- YOUR INSTRUCTIONS
Copy out exactly the lines from the one containing "Given: Click the binoculars icon in sidebar" through the end of the records, and no pictures.

- MATERIAL FOR THE TASK
○ ○ ○ ○ ○ ○ ○

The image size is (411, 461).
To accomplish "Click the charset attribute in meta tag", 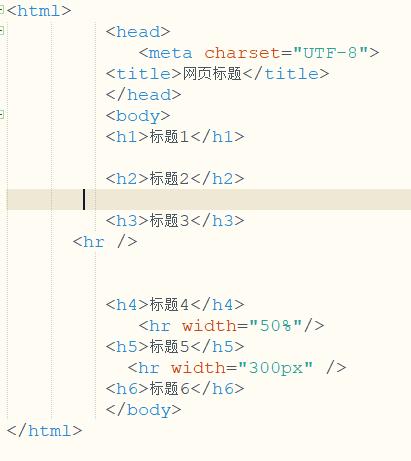I will 242,53.
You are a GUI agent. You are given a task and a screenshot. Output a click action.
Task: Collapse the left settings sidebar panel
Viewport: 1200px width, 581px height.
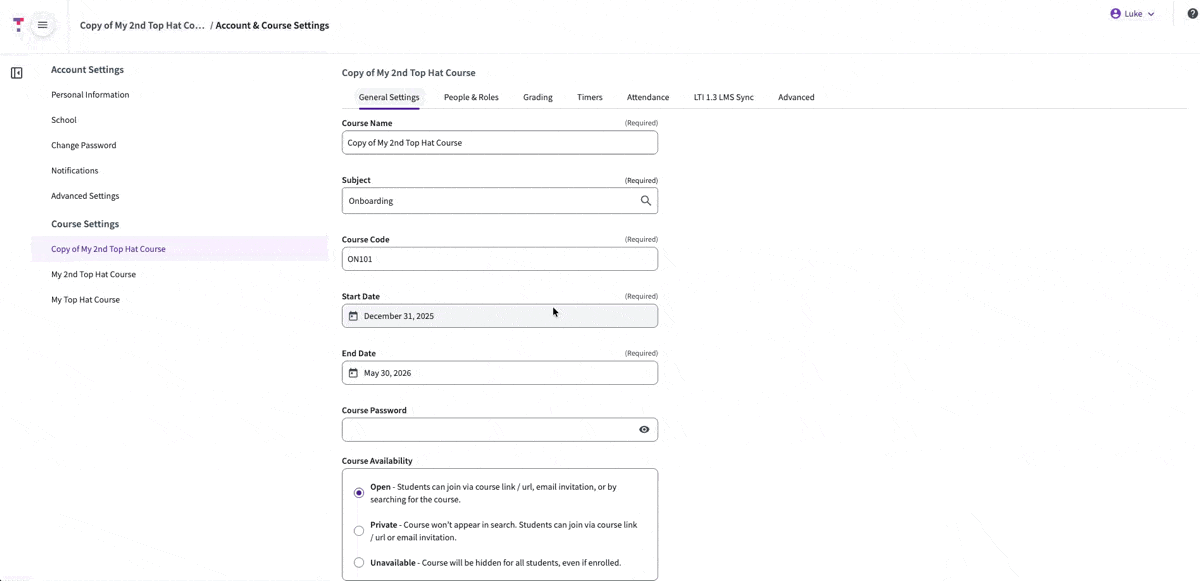16,72
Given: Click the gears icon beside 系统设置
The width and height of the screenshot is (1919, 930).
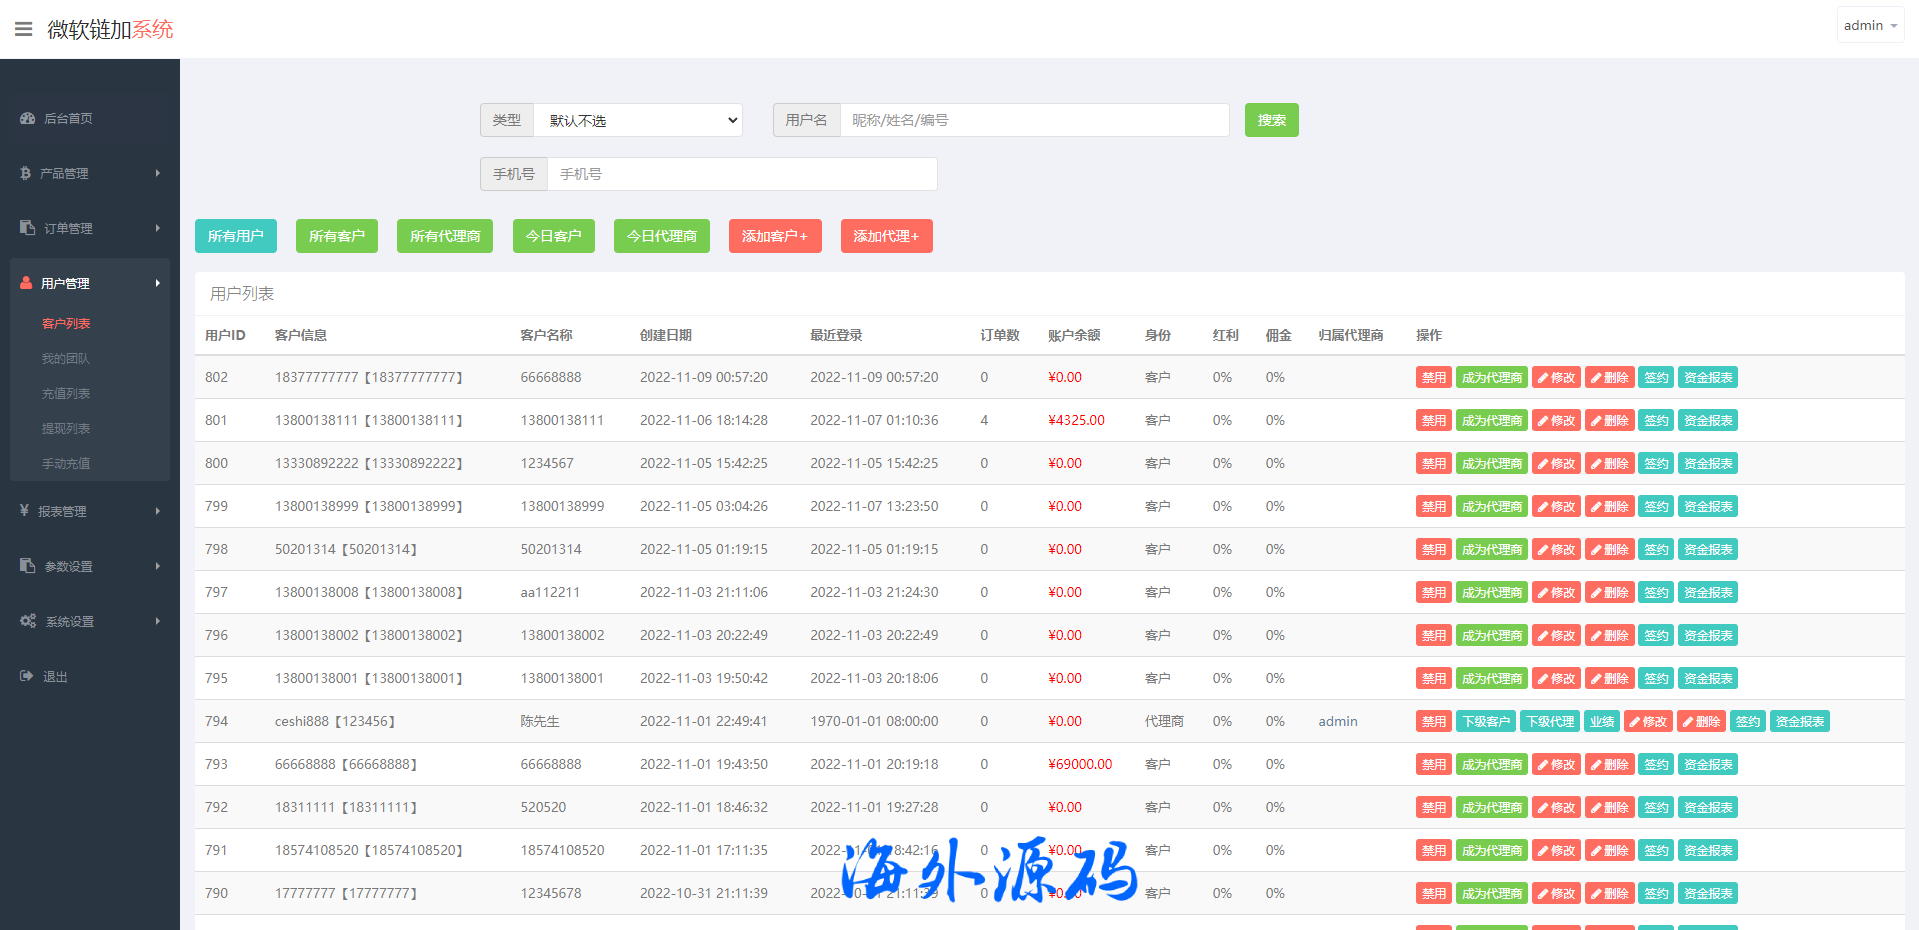Looking at the screenshot, I should tap(28, 621).
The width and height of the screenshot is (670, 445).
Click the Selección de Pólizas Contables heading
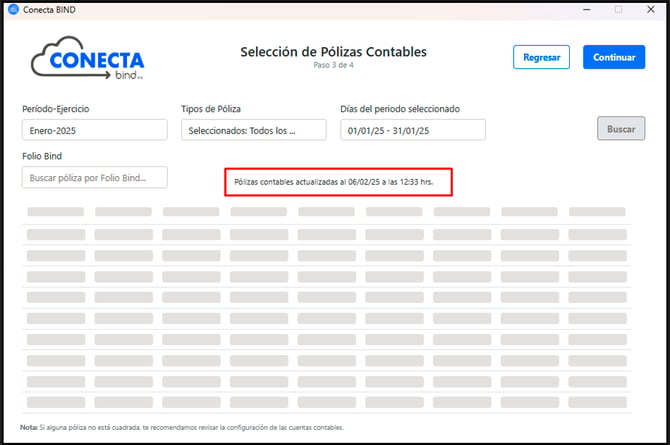pyautogui.click(x=333, y=52)
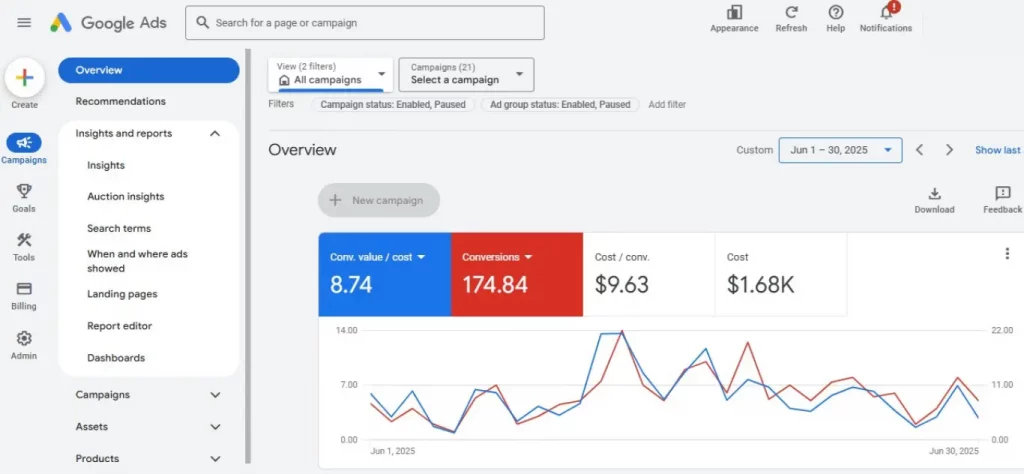Expand the Assets section
Image resolution: width=1024 pixels, height=474 pixels.
[x=215, y=427]
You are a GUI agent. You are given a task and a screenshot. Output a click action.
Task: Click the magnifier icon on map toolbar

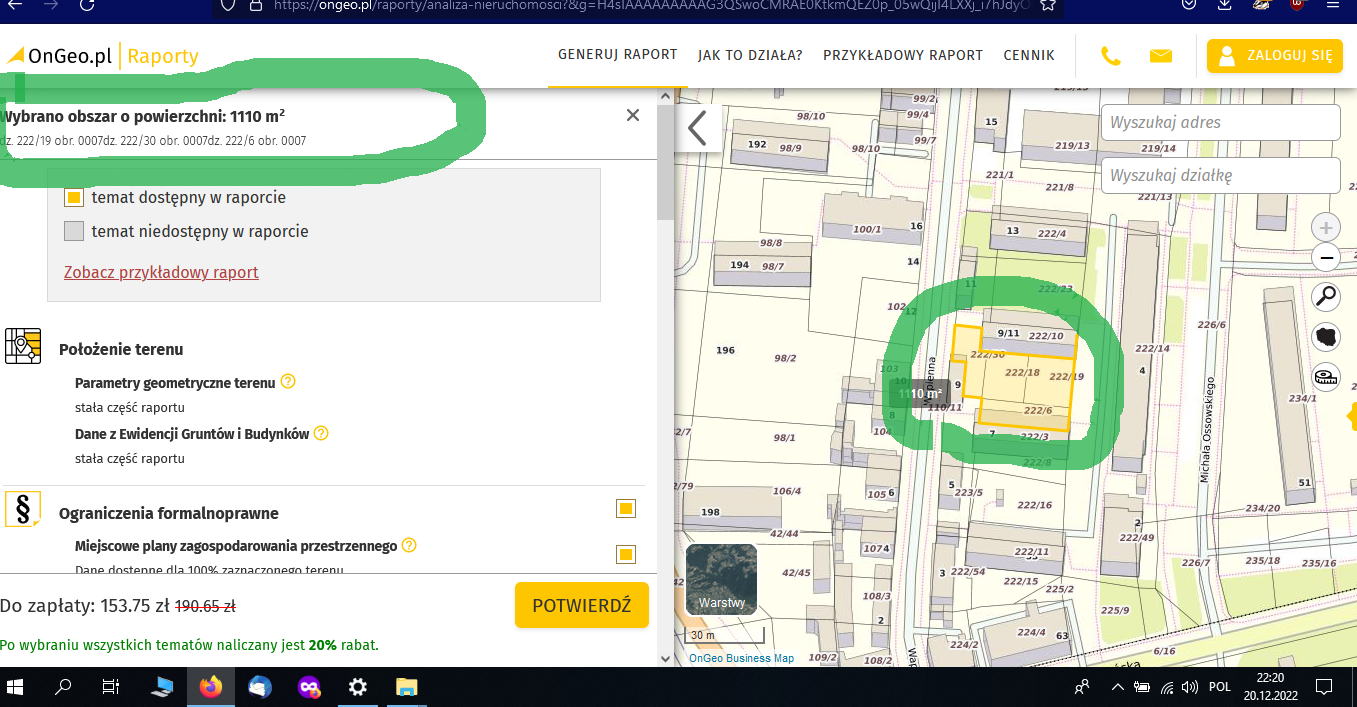(1326, 296)
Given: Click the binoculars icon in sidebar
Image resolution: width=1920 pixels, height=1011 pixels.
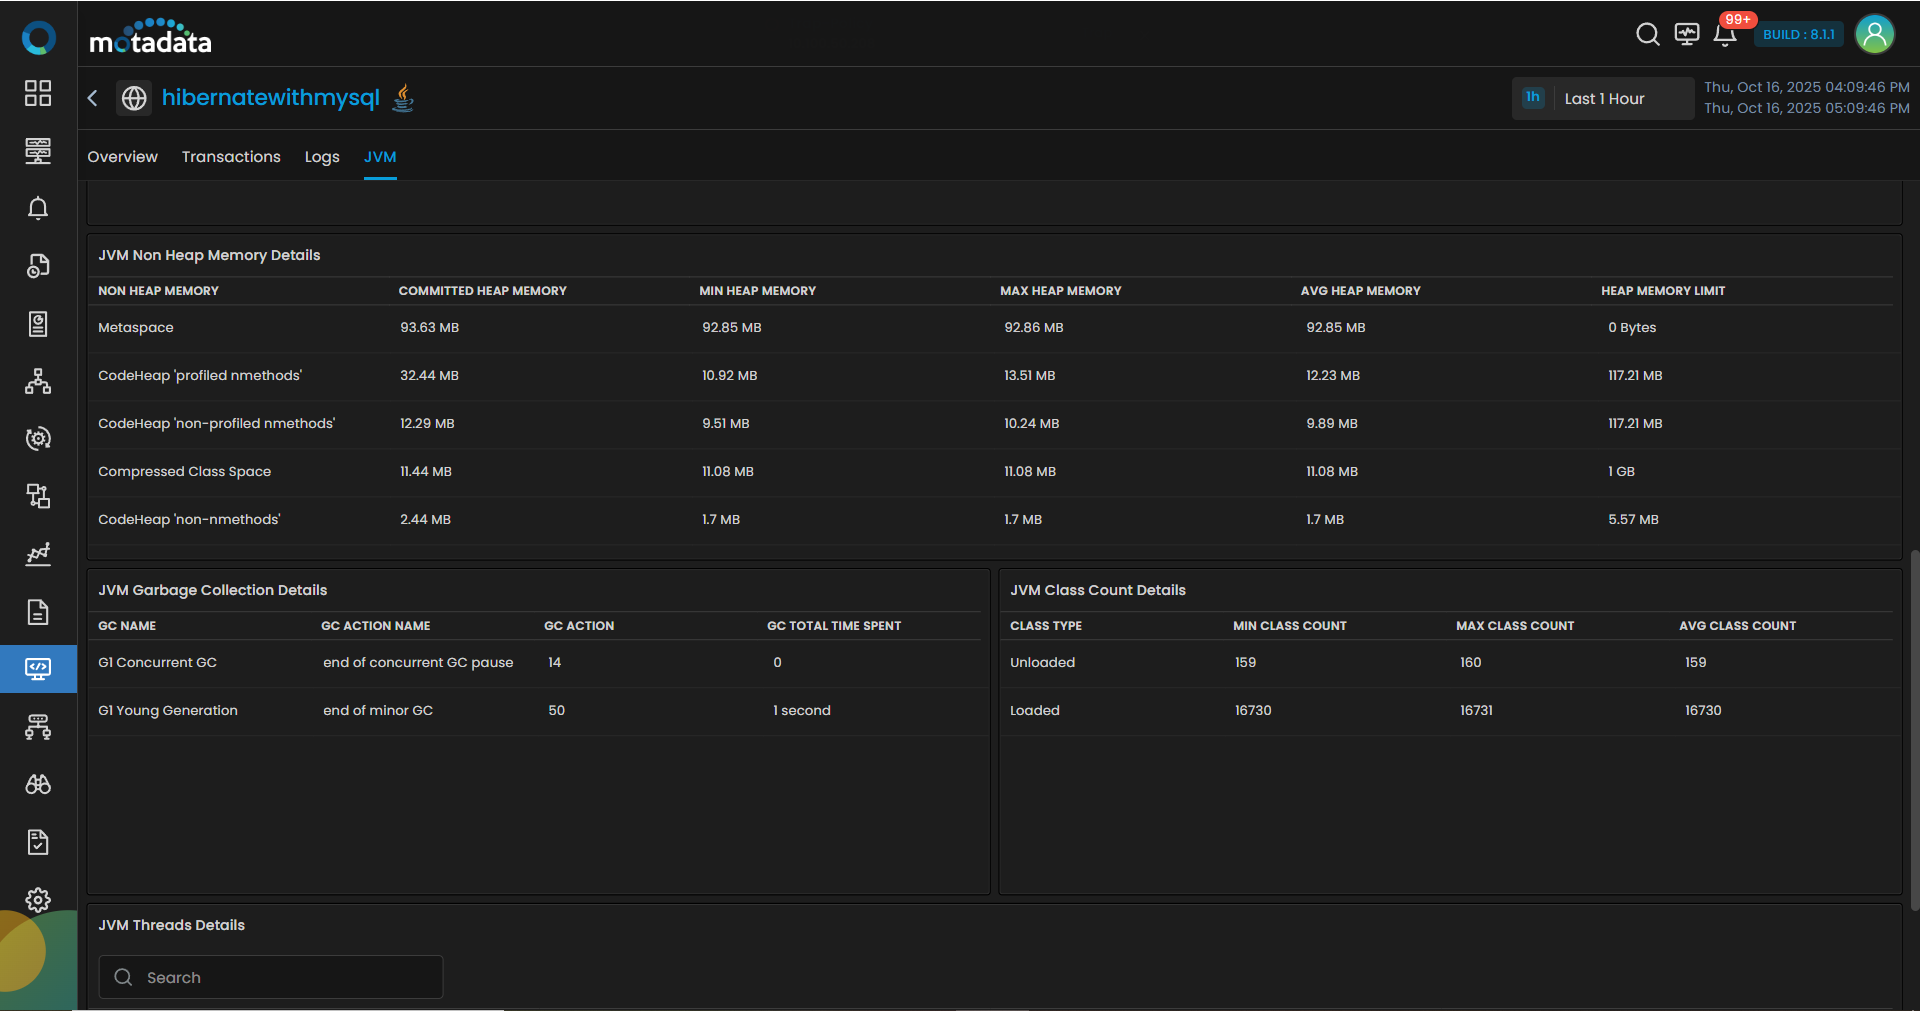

○ ○ ○ ○ ○ ○ ○

- YOUR SOLUTION
Given: Click the binoculars icon in sidebar
Image resolution: width=1920 pixels, height=1011 pixels.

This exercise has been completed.